Wrote an article on the Open Content movement for the Community Media Review. It's a basic survey piece that kinda outlines the parallel histories of open source computing and community media. I thought it'd be useful to community media folks just getting into this thing. I wish I had posted the initial draft online for my friends to edit, Darknet style. Next time I'll practice what I preach. ;)

Read it after the continuation...

...

The Open Content Evolution

When musician Colin Mutchler wanted to release his acoustic guitar track, “My Life”, he wanted to see what other artists would do with it, so he posted his song as an mp3 to the website opsound.org and published it using a Creative Commons license, effectively inviting everyone to do something interesting with it – as long as they agree to release their track with the same permissions. Within a month, a violinist named Cora Beth, who had never once met Colin, took the song and added a violin track to it, renaming it “My Life Changed.” And Colin is more than happy with the results. “I think the track is definitely more beautiful now,” says Colin, “Maybe eventually we'll add drums and words.”

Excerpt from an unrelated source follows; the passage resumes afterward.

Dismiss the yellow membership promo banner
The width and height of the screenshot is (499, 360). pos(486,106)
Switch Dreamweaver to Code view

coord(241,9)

People are embracing the open source movement as a way to enable new levels of collaboration, evolve ideas, and ultimately transform not only the way we make media but how we distribute it and how users ultimately participate in it.

Put simply, "open source" describes any project that allows for the following: free redistribution of its work, allows anyone to make modifications or derivatives of its work, does not discriminate against persons or groups, and does not restrict its use in conjunction with other work. It’s a work methodology that stresses the openness of the creative process, backed up with licensing that explicitly promotes the widespread distribution of the work, free of charge.

When most people think of open source they think of computers. One of the most important movements within Computer Science, the open source software movement has created some of the most widely used applications today – applications like the Linux operating system, the Mozilla web browser, and the Apache web server software which powers over half of the world’s web pages. What makes this software succeed isn’t necessarily the genius of their programmers but the terms under which it is licensed and distributed. By producing this software under open source licenses, it allows programmers and users alike to contribute improvements, squash bugs, and enjoy a level of independence by relying on the power of the community instead of the economic health of a single software vendor.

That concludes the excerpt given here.